+++ Record excerpts

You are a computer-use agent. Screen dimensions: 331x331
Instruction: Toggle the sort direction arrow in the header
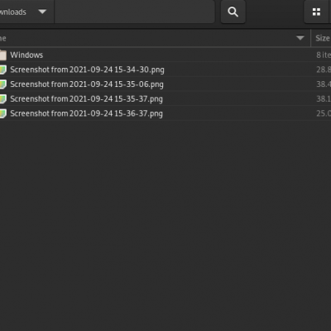pos(300,38)
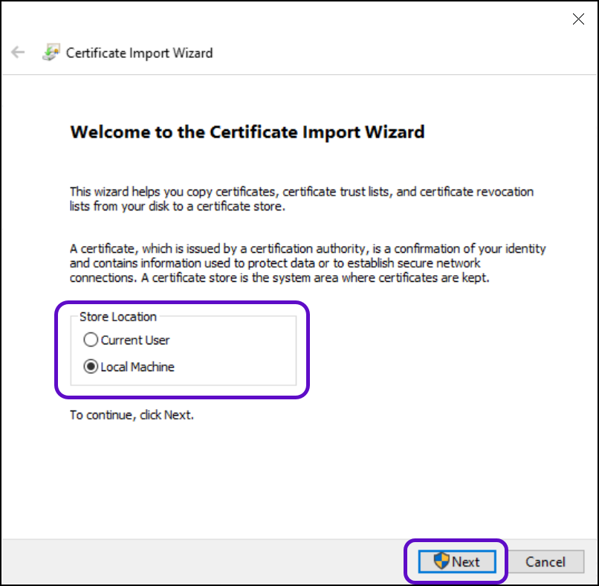
Task: Select the Current User radio button
Action: (x=91, y=340)
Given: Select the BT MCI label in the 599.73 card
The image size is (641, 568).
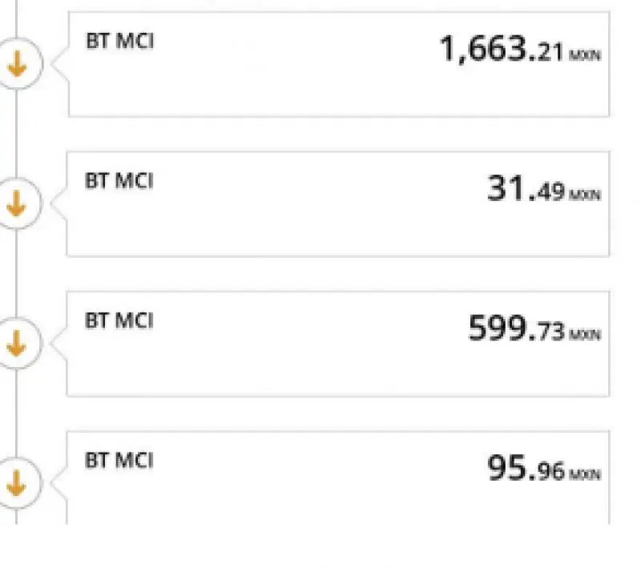Looking at the screenshot, I should click(119, 320).
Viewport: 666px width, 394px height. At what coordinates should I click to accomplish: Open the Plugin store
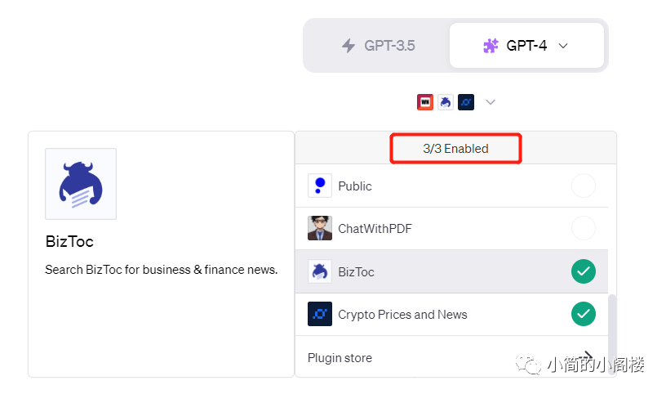[x=340, y=358]
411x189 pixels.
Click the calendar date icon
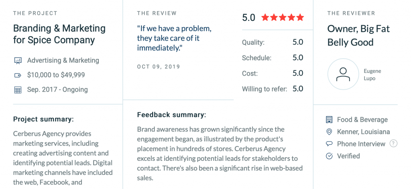(18, 90)
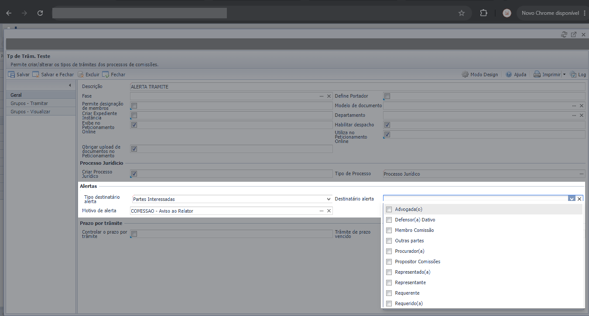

++++++

* _Task description_
Only the lines from the one that contains "Given: Select the" through the last line of the records may appear in the answer, retyped exactly and with no pictures.

* _Solution for this problem_
Given: Select the BT MCI label in the 599.73 card
The image size is (641, 568).
Looking at the screenshot, I should click(119, 320).
Viewport: 666px width, 394px height. At what coordinates should I click to accomplish: Open the Plugin store
[x=340, y=358]
411x189 pixels.
Click the calendar date icon
(18, 90)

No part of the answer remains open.